Recent advances in MRI scanning techniques and the introduction of advanced software has led to greater accuracy in identifying the position of any tumour and its potential aggressiveness.
Biopsy is a procedure in which a number of small samples of an organ are extracted and examined under a microscope to identify the presence or not of cancer. A trans-rectal ultrasound (TRUS) and biopsy of the prostate is done at the hospital as an out-patient. The test itself normally takes no longer than about ten minutes, although it may be necessary to remain in hospital for a little longer. A local anaesthetic is given, but some men can still find the procedure uncomfortable.
A lubricated ultrasound probe is first inserted into the back passage in order to provide a ‘map’ of the prostate. The doctor will then pass a fine needle through the rectal wall into the prostate to extract 8–12 samples of tissue cores. These are sent for examination to a pathologist, who will then determine whether any cancerous tissue is present. Antibiotics are given prior to and immediately following the procedure. There may be a little blood in the urine and/ or the back passage for up to three weeks after a biopsy, and blood in the semen for 4–6 weeks. This is not a cause for concern and is normal, but any other symptoms should be referred immediately to your GP or hospital.
As a biopsy takes tiny sample cores from the prostate, it is possible that the needle may miss the cancer. The greater the number of samples taken, the more likelihood of finding the cancer. Greater sampling, however, can lead to increased risk of complications. However, new techniques (see Fusion Guided Biopsy below) mean that better accuracy is now possible.
Template (or Perineal) Biopsy
Because a standard biopsy may miss finding smaller cancers, there is a growing shift towards using a template biopsy, a more precise test which can sample the whole prostate. This is done when suspicions are high but normal biopsy results are inconclusive. Many urologists now prefer to recommend this method to their patients. The procedure is performed under a general anaesthetic. A grid will be placed over the perineal area (between the anus and scrotum) through which many more needles can be inserted to take samples. As well as being more accurate, a template biopsy is considered safer, as there is less risk of infections from untreatable bacteria from a standard TRUS biopsy.
Fusion Guided Biopsy
Recently new software has been devised that ‘fuses’ the MRI images with the realtime ultra-sound probe. The MRI images are overlaid onto the ultrasound image which enables the urologist doing the procedure to pinpoint the suspicious areas with much greater accuracy. Although currently under development, it may lead to less samples being taken and, for those who may need further biopsies, less occasions where a repeat biopsy may be needed.

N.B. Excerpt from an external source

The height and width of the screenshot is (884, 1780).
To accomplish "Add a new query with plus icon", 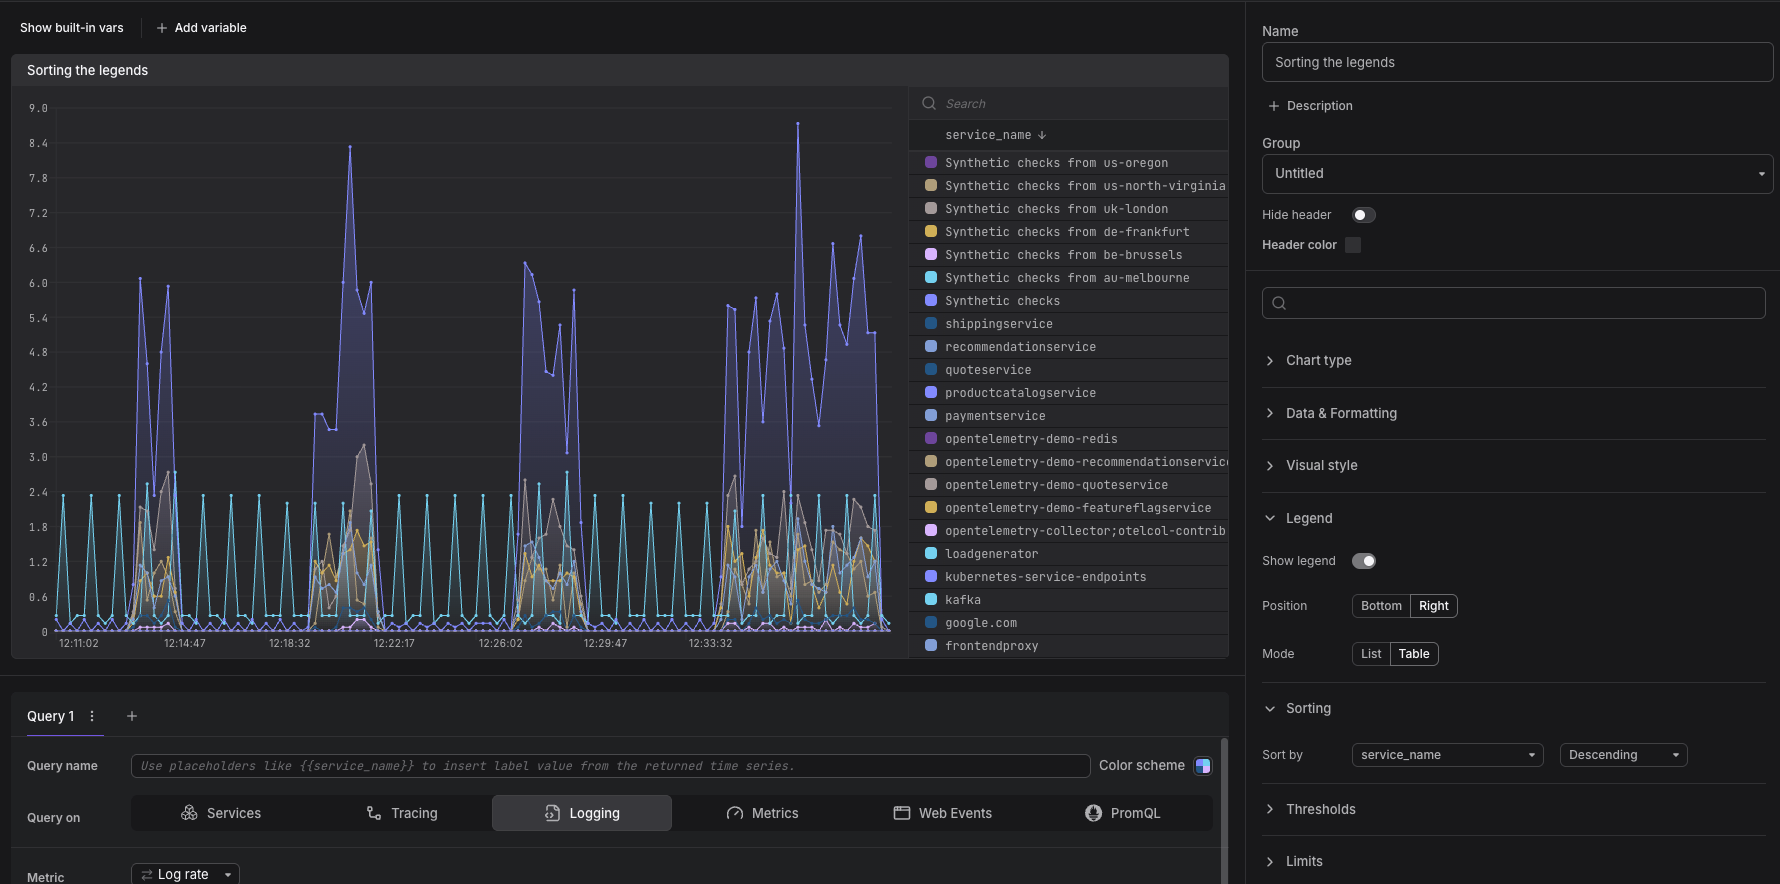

This test is to show whether the disease has spread to the bones. A small amount of low-dose radio-active material is injected into the arm about three hours before the scan. The scan takes about 45 minutes, and images of any bones showing the disease will show up on the scan. A bone scan will not usually be done unless the PSA score is greater than 10 and MRI and biopsy samples indicate a high-grade cancer. It is painless and quite harmless.
These tests are not normally part of the standard diagnosis for prostate cancer, but may sometimes be recommended.
Bone density test
A bone mineral density test (BMD), sometimes called a DEXA scan (dual energy X-ray absorbtiometry) measures bone mass, helps determine bone strength, and can predict the risk of future fracture. It may be requested through the GP before long-term hormone treatment (see more about this in the Treatment Options section) in order to establish a baseline value, and repeated during the treatment course.
This is an examination of the bladder by passing a thin flexible tube through the urethra. It is occasionally recommended to eliminate any possibility of bladder disease.